INPUT ▸
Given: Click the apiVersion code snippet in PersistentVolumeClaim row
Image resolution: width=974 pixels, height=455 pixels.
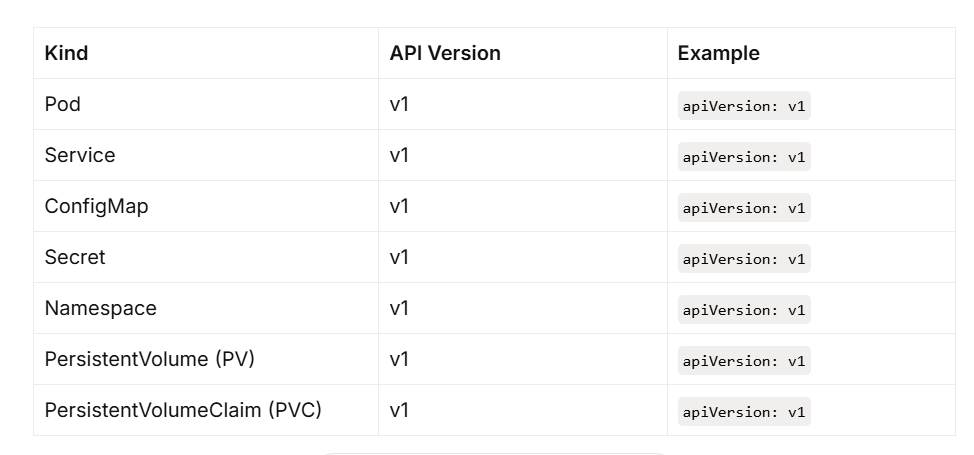Looking at the screenshot, I should pyautogui.click(x=744, y=412).
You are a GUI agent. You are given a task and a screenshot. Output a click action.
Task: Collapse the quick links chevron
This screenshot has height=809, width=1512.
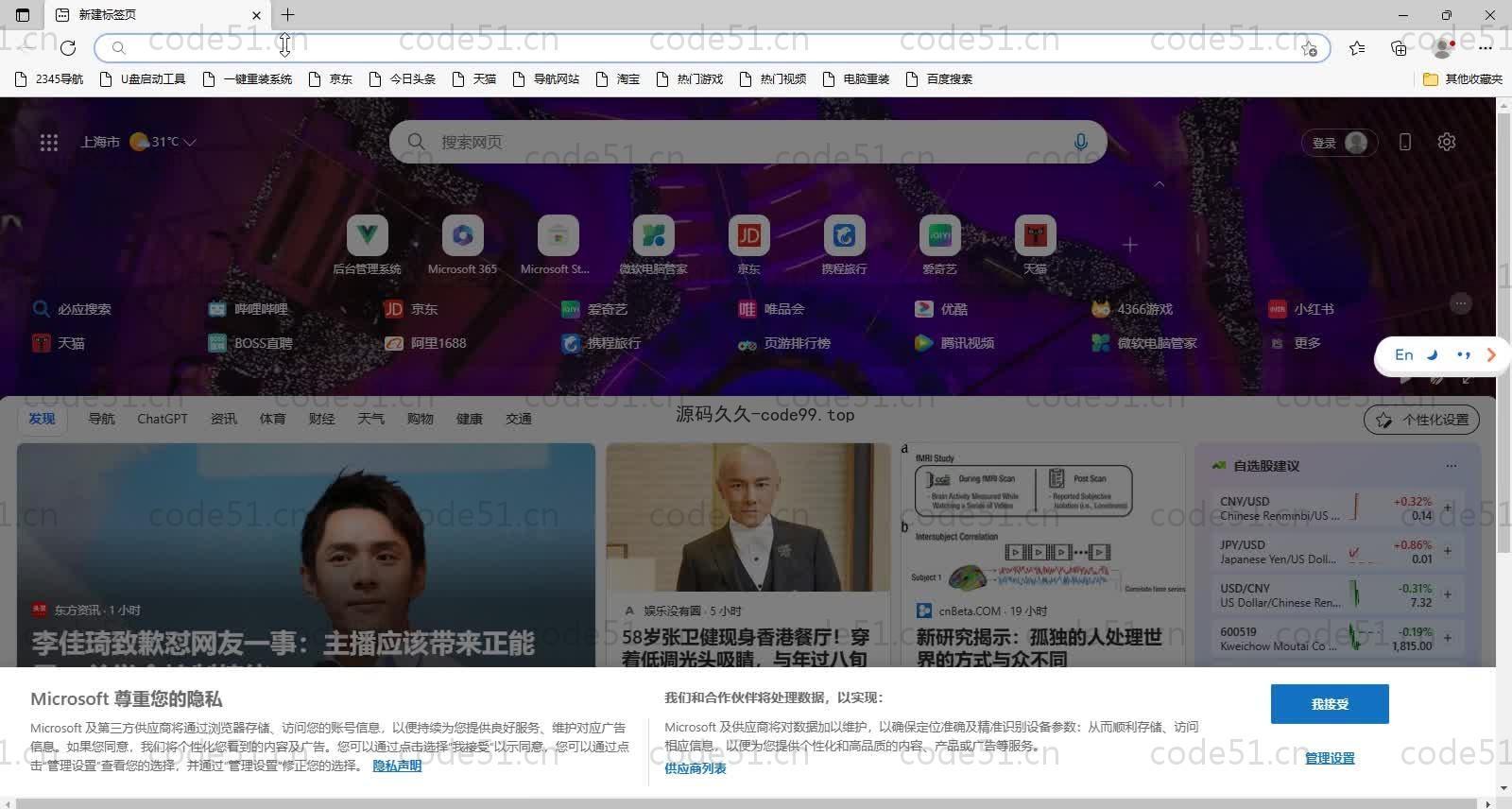click(x=1159, y=184)
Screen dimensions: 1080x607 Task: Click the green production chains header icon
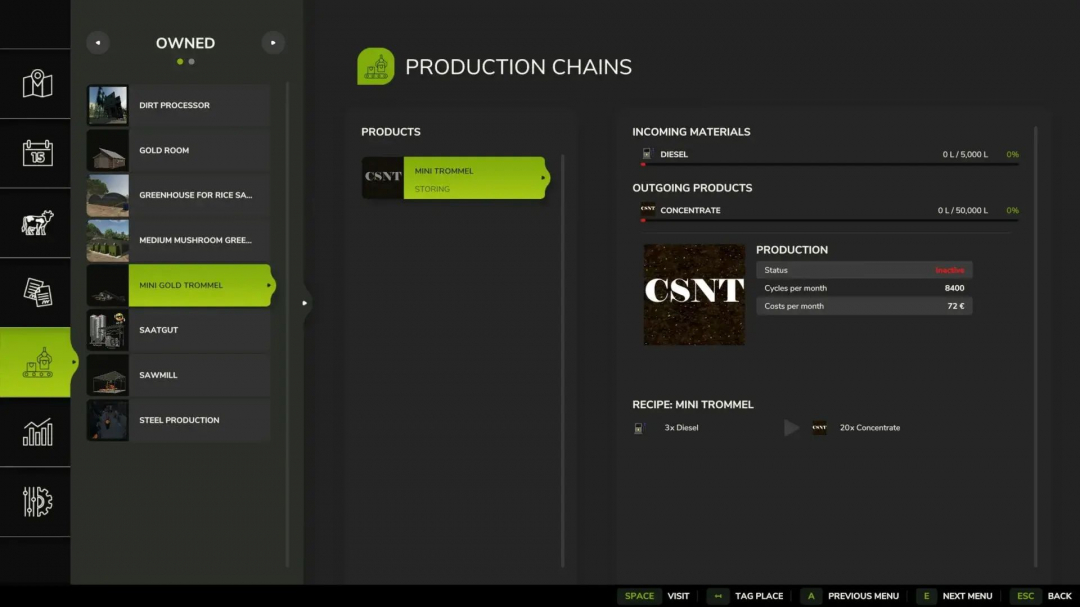coord(376,65)
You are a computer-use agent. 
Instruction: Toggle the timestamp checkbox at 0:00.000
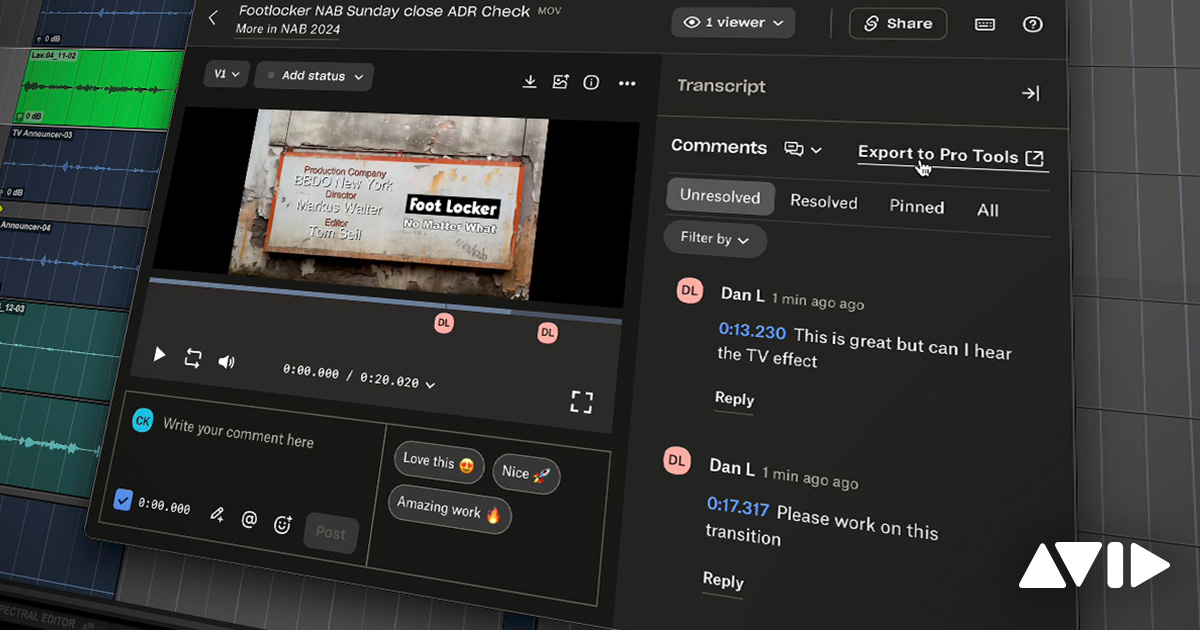pos(123,500)
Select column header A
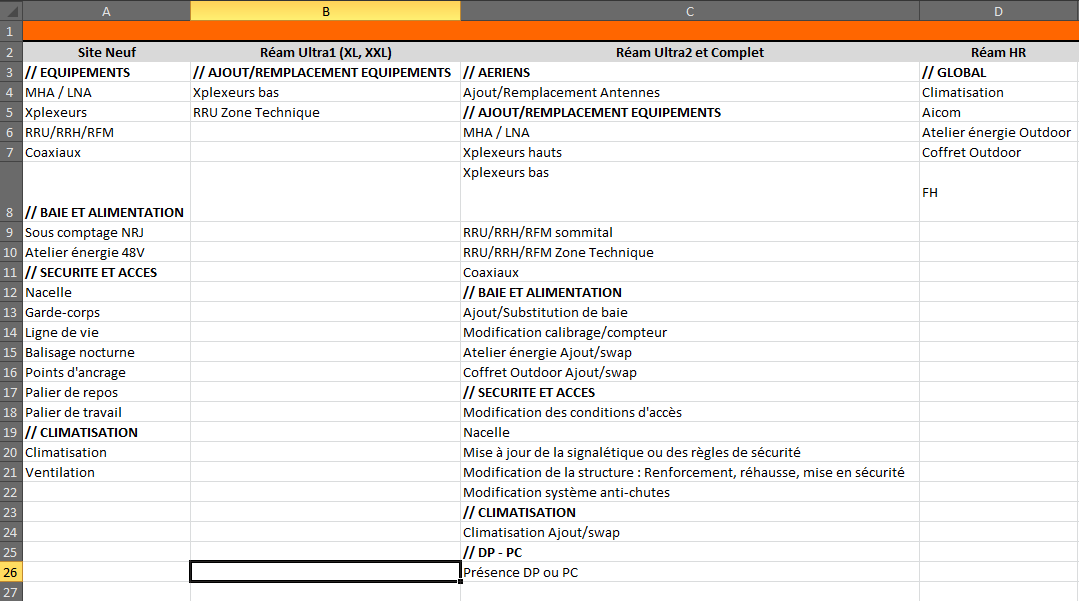Viewport: 1079px width, 601px height. pos(105,12)
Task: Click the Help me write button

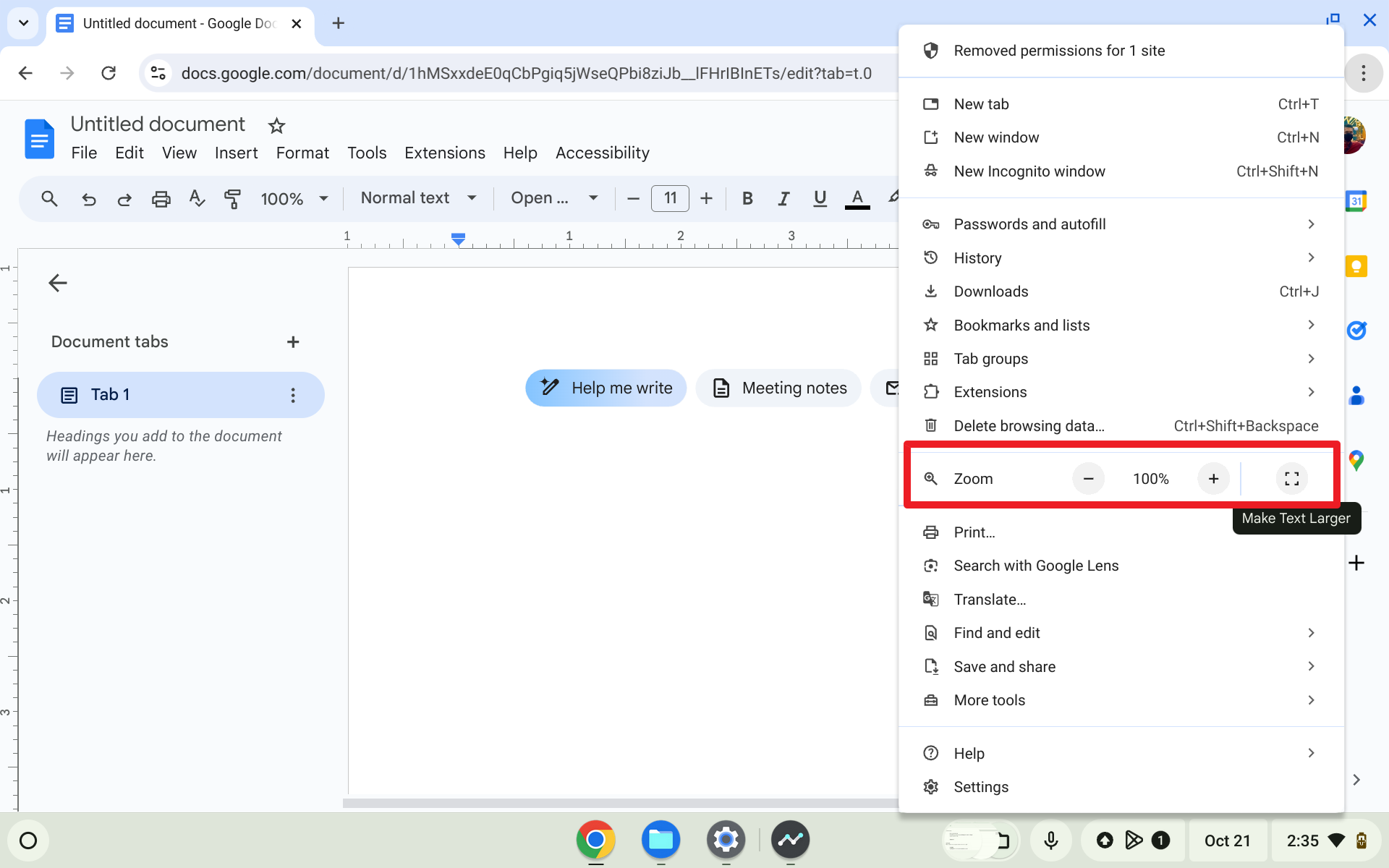Action: pyautogui.click(x=605, y=388)
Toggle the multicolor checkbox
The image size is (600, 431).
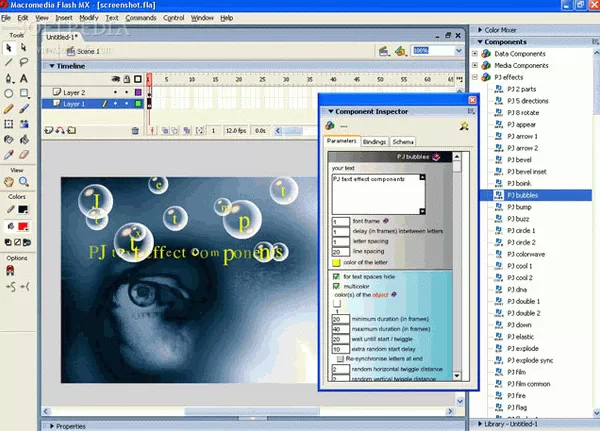[x=336, y=285]
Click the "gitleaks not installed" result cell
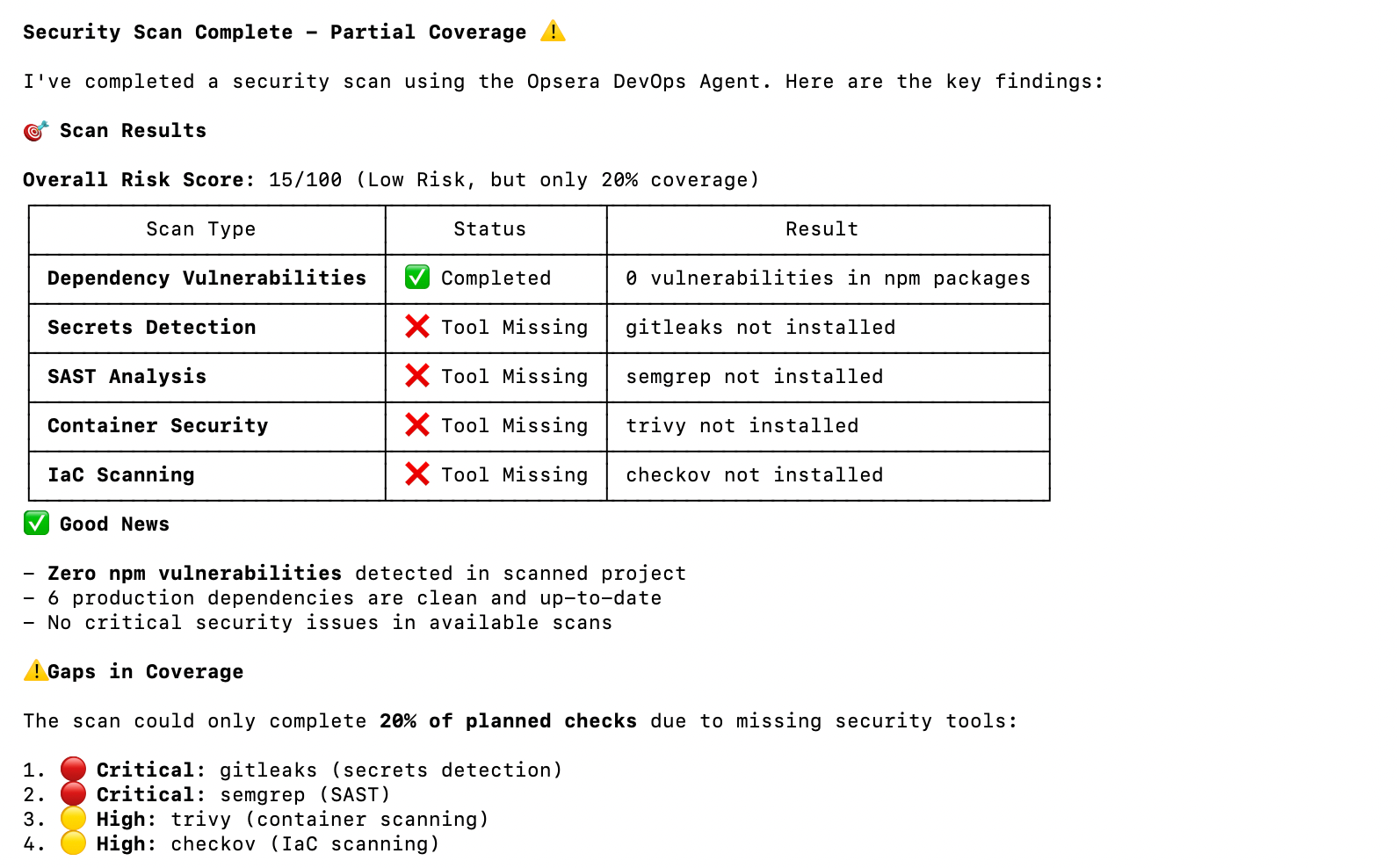The width and height of the screenshot is (1397, 868). (760, 328)
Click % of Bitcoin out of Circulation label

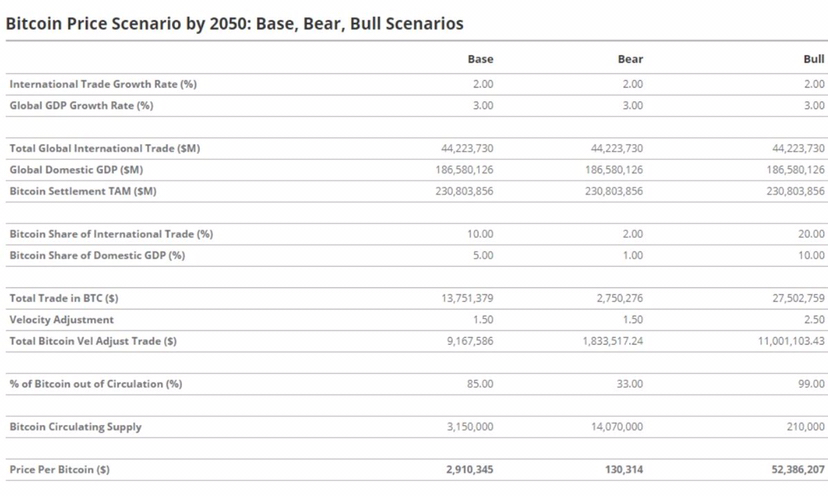[x=96, y=384]
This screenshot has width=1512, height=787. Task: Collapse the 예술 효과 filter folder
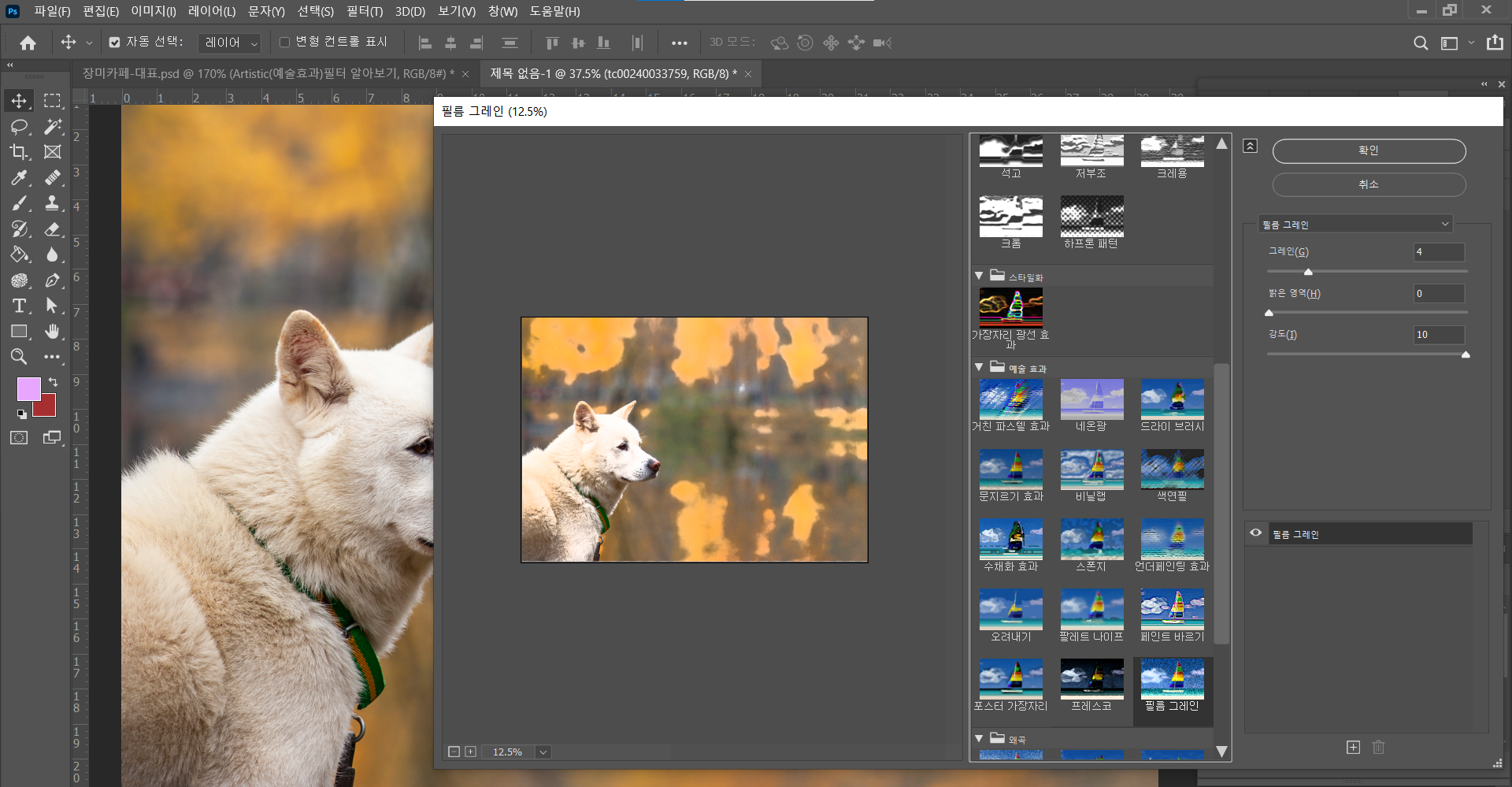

PROMPT ▸ Scan the entries and show every line in which the word "agent" is found.

REPLY TO THE EXERCISE ▸
You are a GUI agent. You are given a task and a screenshot. Output a click action.
You are a computer-use agent. 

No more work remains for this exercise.